Avec son accent bruxellois qui ferait passer Raymond Goethals pour un membre précieux de l’Académie française, son look populo, son absence totale de finesse ("L’Afrique ne gagnera jamais la Coupe du Monde" car les joueurs font la fête dès qu’ils gagnent un match, explique-t-il au président de la Côte d’Ivoire), José (Benoît Poelvoorde) ne recevra jamais le moindre prix de classe ou d’élégance. Mais il a "un gros pif", comprenez du flair, pour dénicher un tueur dans les surfaces de réparation, "un mec qui fonce avec un QI zéro". Ce footballeur de rêve, il est certain de l’avoir déniché en Côte d’Ivoire avec Yaya (Marc Zinga). Qu’il tente de fourguer au Sporting de Charleroi.

NOTRE AVIS : 6/10

Renouant avec la comédie dramatique politiquement incorrecte qui avait fait son succès en 1999 avec Les convoyeurs attendent, Benoît Mariage mise sur l’exubérance et l’énorme talent comique de Benoît Poelvoorde pour traiter avec légèreté des coulisses peu ragoûtantes du monde du foot. Tantôt les répliques hilarantes fusent ("Y’a rien de plus con qu’un Blanc qui se prend pour un Noir" ou une tirade mémorable sur les nyctalopes), tantôt le ton se veut nettement plus grave ("La moralité, c’est un truc de Blancs, quand l’assiette est pleine").

Tout le monde en prend un peu pour son grade : les agents véreux, les footballeurs prêts à tout pour gagner l’Europe, les parents qui espèrent le jackpot financier ou les dirigeants de clubs qui se moquent éperdument des problèmes cardiaques d’un attaquant qui pourrait les sortir de la crise en marquant des buts.

Cela constitue à la fois la force et la faiblesse des Rayures du Zèbre. Benoît Mariage aborde tant de facettes que son propos reste fort superficiel. On espérait une dénonciation plus forte des magouilles qui entourent le sport le plus populaire de la planète. Et les prestations de Benoît Poelvoorde sont parfois tellement drôles (même si, à la longue, son accent lasse) qu’on s’attend à rire plus souvent sur l’ensemble du film alors que le sujet ne s’y prête plus.

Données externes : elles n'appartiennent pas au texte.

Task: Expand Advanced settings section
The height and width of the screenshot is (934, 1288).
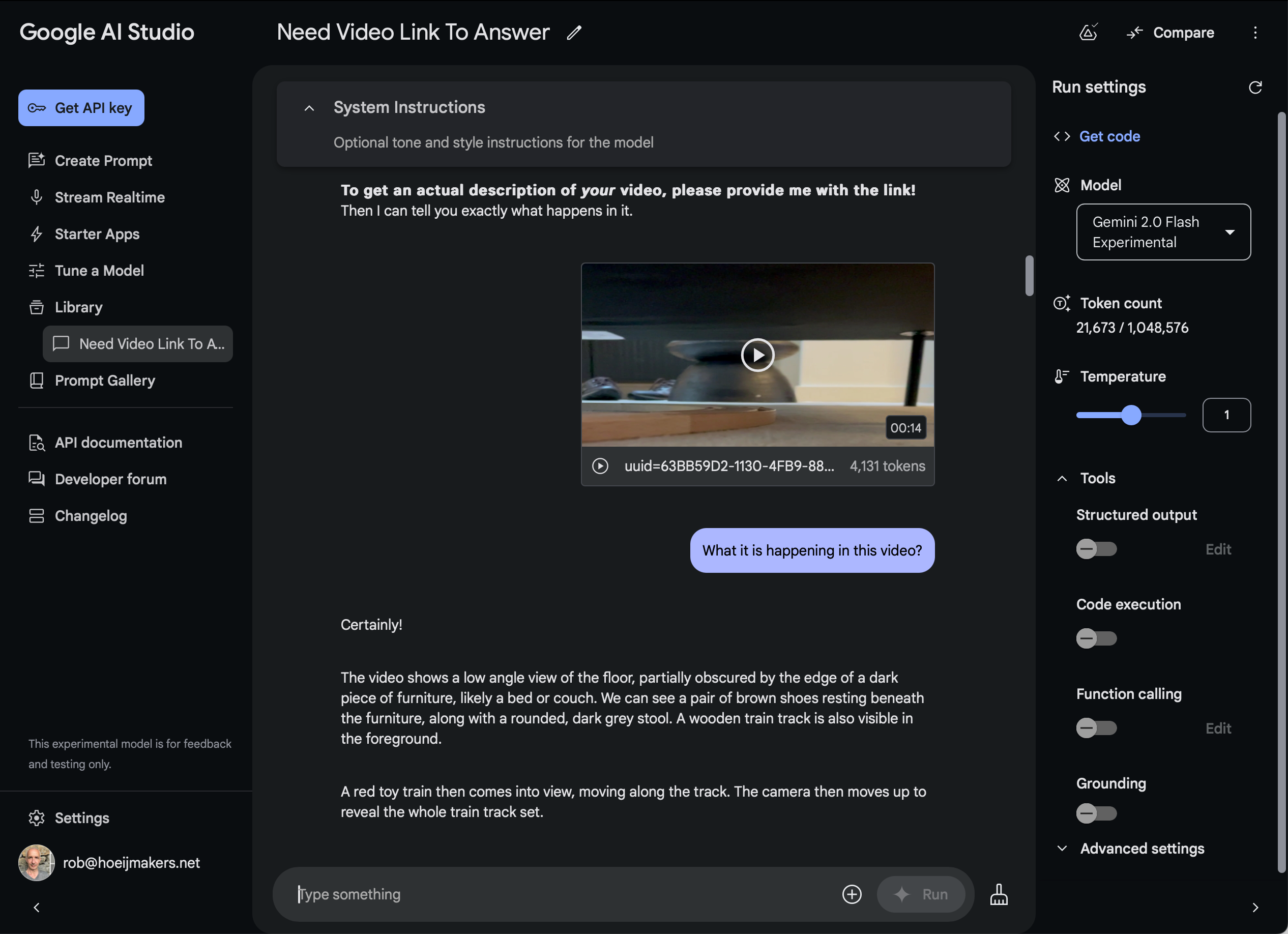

Par moments brillante mais hélas trop inégale, cette comédie en forme de montagne russe contient suffisamment de scènes cultes et de répliques incisives pour justifier un déplacement dans les salles de cinéma. Même si les rires ne seront pas aussi massifs qu’espéré et les révélations sur le monde du foot finalement peut-être un peu trop gentilles pour convaincre totalement.